## Passage for review
Nikki would travel down from Wyong every day, a trip of 1.5 hours each way.
“I started work at 4am so I’d leave at 2.30 to get there. I’d work from 4am to 9am. Have a break and then go back from 2 to 4.30pm.”
She ended up as a traveling foreperson, accompanying horses to Melbourne, Brisbane, the Gold Coast and even Adelaide.
During that time, some of her charges excelled. “Redzell won two Everests, Capitalist won the Golden Slipper and we trained a fair few Group One winners,” said Nikki.
“You never forget it, even though you’re only playing a small part in it you get a massive buzz.”
After her Sydney stint, Nikki spent about three years working for other trainers before she applied for her licence.
It took 12 months to receive her owner/trainer’s licence and she is now working towards a commercial trainers licence.
“There are a lot of processes you have to go through,” she said.
“You’ve got to have references, you do a course with Team Thoroughbred, it’s a Certificate III in Horse Training, includes horse welfare, the business side, you go through everything you need to know.”

In some ways it’s a different world to when Phillip trained in Coonamble.
“Going back a few years there were 31 registered horse trainers in Coonamble and now I think there’s three,” said Woodheap.
“Working the horse side of things is the same, she’s done what I’ve done for 20 years, but the feed side of things now is a lot different.

## Supplied entries
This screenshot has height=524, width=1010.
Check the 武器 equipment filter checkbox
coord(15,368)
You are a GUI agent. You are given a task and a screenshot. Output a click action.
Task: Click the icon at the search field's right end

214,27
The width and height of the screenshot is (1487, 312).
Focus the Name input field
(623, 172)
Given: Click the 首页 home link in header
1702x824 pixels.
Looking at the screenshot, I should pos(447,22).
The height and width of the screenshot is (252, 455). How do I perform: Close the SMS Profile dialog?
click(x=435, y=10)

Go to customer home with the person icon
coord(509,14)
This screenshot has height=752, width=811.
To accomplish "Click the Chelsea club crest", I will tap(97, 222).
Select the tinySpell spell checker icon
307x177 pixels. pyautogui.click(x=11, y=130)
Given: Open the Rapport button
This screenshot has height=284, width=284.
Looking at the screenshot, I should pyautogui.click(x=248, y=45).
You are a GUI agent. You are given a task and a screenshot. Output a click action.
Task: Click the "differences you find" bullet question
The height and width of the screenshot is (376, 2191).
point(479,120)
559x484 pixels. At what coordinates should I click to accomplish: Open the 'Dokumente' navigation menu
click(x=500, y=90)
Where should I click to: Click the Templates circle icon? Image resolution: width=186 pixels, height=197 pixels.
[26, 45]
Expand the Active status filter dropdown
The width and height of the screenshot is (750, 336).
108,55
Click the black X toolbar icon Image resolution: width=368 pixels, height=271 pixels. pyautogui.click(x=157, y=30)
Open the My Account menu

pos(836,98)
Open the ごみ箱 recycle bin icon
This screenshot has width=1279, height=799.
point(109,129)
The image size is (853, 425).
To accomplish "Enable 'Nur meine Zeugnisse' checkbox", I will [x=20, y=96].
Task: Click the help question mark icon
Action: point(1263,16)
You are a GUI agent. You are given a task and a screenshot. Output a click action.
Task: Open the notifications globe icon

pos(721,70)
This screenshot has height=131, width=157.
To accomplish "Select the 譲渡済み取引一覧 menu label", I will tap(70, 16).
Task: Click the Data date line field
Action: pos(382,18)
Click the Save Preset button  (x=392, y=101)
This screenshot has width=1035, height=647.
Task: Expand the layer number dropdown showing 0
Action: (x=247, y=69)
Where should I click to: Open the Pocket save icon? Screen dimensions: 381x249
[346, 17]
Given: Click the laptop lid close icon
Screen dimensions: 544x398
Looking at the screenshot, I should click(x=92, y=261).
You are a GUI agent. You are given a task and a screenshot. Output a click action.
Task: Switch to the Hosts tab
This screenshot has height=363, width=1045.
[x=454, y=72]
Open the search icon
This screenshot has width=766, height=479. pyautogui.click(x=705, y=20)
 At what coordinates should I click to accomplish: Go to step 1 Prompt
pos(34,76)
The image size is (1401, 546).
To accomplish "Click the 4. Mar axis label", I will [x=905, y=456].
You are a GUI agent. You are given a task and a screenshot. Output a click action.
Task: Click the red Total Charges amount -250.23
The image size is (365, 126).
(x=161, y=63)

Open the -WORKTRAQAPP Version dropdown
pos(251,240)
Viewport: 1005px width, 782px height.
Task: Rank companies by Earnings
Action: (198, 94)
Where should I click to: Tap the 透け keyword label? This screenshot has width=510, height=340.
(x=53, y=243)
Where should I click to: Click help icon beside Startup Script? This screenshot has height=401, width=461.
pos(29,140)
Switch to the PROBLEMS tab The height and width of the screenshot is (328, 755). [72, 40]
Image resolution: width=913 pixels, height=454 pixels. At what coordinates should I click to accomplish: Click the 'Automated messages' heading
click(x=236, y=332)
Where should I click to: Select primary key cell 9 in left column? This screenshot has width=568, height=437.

## Task requirements
1. In the horse-training article, why did Nikki leave home at 2.30?
2. In the horse-training article, list every place Nikki accompanied horses to as a traveling foreperson.
3. In the horse-training article, update the part starting at "During that time, some" and ending at "for her licence.", replacing "Sydney" with "Newcastle".

## Task solutions
1. She started work at 4am, so she left at 2.30 to get there in time.

2. Melbourne, Brisbane, the Gold Coast, Adelaide

3.
During that time, some of her charges excelled. “Redzell won two Everests, Capitalist won the Golden Slipper and we trained a fair few Group One winners,” said Nikki.
“You never forget it, even though you’re only playing a small part in it you get a massive buzz.”
After her Newcastle stint, Nikki spent about three years working for other trainers before she applied for her licence.